As with the collect command, if you use the -h option without explicitly specifying a -p option, clock-based profiling is turned off. To collect both hardware counter data and clock-based data, you must specify the -h option and the -p option.

To display hardware counters on a machine whose processor supports hardware counter overflow profiling, run the er_kernel —h command with no additional arguments.

If the overflow mechanism on the chip allows the kernel to tell which counter overflowed, you can profile as many counters as the chip provides; otherwise, you can only specify one counter. The er_kernel —h output specifies whether you can use more than one counter by displaying a message such as "specify HW counter profiling for up to 4 HW counters."

The system hardware counter mechanism can be used by multiple processes for user profiling, but cannot be used for kernel profiling if any user process, or the cputrack utility, or another er_kernel process is using the mechanism. If another process is using hardware counters, er_kernel will report "HW counter profiling is not supported on this system."

For more information about hardware counter profiling, see Hardware Counter Overflow Profiling Data and -h counter_definition_1...[,counter_definition_n].

Also see the er_print man page for more information about hardware counter overflow profiling.

Profiling Kernel and User Processes

The er_kernel utility enables you to perform profiling of the kernel and applications. You can use the -F option to control whether or not application processes should be followed and have their data recorded.

When you use the -F on or -F all options, er_kernel records experiments on all application processes as well as the kernel. User processes that are detected while collecting an er_kernel experiment are followed, and a subexperiment is created for each of the followed processes.

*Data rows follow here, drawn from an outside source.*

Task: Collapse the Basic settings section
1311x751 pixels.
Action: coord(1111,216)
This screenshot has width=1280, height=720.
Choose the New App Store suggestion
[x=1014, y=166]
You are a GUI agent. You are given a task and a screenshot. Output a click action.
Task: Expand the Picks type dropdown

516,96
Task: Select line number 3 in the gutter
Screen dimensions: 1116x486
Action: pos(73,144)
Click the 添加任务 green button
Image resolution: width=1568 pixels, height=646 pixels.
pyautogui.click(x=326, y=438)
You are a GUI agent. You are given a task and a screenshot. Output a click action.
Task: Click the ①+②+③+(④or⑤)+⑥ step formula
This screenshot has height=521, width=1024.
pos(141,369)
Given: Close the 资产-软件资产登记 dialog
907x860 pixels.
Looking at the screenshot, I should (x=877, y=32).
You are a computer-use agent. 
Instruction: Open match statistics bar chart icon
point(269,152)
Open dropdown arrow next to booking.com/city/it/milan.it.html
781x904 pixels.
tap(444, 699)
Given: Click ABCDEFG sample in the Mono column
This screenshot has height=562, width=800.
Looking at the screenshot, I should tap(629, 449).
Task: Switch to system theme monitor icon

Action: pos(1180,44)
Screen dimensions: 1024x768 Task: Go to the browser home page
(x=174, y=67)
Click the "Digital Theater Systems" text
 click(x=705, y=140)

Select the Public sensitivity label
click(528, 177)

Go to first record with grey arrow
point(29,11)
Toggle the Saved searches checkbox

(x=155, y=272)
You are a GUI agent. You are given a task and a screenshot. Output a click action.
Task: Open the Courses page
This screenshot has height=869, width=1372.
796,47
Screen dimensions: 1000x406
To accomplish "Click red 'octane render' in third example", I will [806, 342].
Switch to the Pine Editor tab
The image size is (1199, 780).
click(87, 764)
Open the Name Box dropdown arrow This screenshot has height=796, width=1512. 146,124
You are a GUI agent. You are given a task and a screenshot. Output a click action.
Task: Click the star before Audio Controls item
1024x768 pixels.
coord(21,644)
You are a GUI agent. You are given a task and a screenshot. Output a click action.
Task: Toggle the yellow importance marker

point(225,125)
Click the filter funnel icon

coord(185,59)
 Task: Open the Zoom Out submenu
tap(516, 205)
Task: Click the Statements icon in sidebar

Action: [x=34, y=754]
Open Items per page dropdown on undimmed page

Many subexperiments might not be recorded if you run er_kernel as a non-root user because unprivileged users usually cannot read anything about another user's processes.

Assuming sufficient privileges, the user process data is recorded only when the process is in user mode, and only the user call stack is recorded. The subexperiments for each followed process contain data for the kucycles metric. The subexperiments are named using the format _process-name_PID_process-pid.1.er. For example an experiment run on a sshd process might be named _sshd_PID_1264.1.er.

To follow only some user processes, you can specify a regular expression using -F =regexp to record experiments on processes whose name or PID matches the regular expression.

For example, er_kernel -F =synprog follows processes of a program called synprog.

See the regexp(5) man page for information about regular expressions.

The -F off option is set by default so that er_kernel does not perform user process profiling.


Note - The -F option of er_kernel is different from the -F option of collect. The collect —F command is used to follow only processes that are created by the target specified in the command line, while er_kernel —F is used to follow any or all processes currently running on the system.